Johann Kikillus, Ocean View
Due to the nature of my work, I usually deal with the most extreme cases.
Children, teenagers and adults get brought to me when they have found themselves in potentially life- threatening circumstances. When I speak to them, I often wonder to myself why it had to reach near death before someone acted.
Over the past seven years, I have raised the plight of the youth in the far south everywhere I go – in newspapers, on radio, public talks and documentaries. But still, the challenges remain.
A common misconception is that I only deal with so -called previously disadvantaged youth, but, in reality, the number of youth that I have dealt with from middle class homes from Fish Hoek to Kommetjie has been increasing at an alarming rate, especially over the past two years.
In my attempts to understand why these youth do not go looking for help earlier, I have discovered several facts that I wish to share.
These points are made by youth from all racial groups of the far south:
1. Our youth are carrying serious issues such as suicidal thoughts, depression, paralysing anxiety and fear.
2. Our youth do not believe that there is anyone that they can talk to. The vast majority that I deal with say that they do not feel comfortable speaking to their parents, school counsellors/educators or even religious leaders.
3. Many of them use alcohol, dagga or over-the-counter medication to “numb” what they are feeling. This obviously leads to addiction and never addresses the problem.
4. Many of those that I speak to have no idea what the future will bring. They are unable to even dream about what they want to become.
5. They feel judged and misunderstood by adults and leaders.
The list is much longer. My point is this: We have several thousand youth in our valley, and it appears to me that only a tiny minority are part of a support system such as a youth group. My biggest concern is that they are carrying “adult-sized” problems such as suicidal thoughts and trauma. A greater concern is that they are not dealing with these issues. Undealt with emotional pain has a nasty way of manifesting in a whole range of ways – many of them destructive.

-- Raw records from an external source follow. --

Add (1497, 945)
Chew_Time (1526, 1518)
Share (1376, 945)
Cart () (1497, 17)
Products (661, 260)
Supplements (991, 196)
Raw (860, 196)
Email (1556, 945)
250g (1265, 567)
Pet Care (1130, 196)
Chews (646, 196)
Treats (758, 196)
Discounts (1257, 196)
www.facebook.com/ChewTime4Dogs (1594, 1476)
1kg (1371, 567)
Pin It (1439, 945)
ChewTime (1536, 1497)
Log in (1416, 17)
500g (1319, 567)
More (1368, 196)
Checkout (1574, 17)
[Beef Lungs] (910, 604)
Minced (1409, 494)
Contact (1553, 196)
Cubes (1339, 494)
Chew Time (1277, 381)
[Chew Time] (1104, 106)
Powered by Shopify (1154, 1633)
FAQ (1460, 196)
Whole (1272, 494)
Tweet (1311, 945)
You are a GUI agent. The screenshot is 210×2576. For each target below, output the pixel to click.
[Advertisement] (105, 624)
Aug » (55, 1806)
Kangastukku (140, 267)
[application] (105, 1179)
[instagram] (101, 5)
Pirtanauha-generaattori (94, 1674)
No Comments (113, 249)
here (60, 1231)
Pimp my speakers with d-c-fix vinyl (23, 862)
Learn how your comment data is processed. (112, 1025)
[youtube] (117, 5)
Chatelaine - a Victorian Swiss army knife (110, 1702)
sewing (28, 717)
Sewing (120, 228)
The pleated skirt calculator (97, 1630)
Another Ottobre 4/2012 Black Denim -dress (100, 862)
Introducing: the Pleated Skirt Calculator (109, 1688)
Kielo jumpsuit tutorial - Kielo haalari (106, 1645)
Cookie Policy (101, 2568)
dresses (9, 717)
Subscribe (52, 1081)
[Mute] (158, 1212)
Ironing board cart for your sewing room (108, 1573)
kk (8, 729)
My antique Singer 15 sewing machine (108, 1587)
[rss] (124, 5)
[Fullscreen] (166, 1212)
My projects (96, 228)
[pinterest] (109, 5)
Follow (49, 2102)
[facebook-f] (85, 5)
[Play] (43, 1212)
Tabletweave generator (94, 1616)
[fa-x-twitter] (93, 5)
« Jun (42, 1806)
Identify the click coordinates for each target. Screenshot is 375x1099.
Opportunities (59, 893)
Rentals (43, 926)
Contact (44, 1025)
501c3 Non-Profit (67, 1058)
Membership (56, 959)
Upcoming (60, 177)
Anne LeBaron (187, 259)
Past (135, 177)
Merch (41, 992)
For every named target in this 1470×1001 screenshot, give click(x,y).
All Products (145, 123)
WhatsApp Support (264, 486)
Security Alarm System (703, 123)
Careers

What I am writing here is not new – it affects youth from all over the world.
The only way that these problems can be rectified is if adults take the time to win back the youth’s trust and open the lines of communication again. We must not be so quick to judge and condemn.
Ideally, I should never have to deal with a young person because their support system would have stepped in and nipped the problem in the bud.
I want to especially ask that school governing bodies and religious institutions prioritise the emotional well-being of our young people with a sense of urgency. We are always happy to assist when required.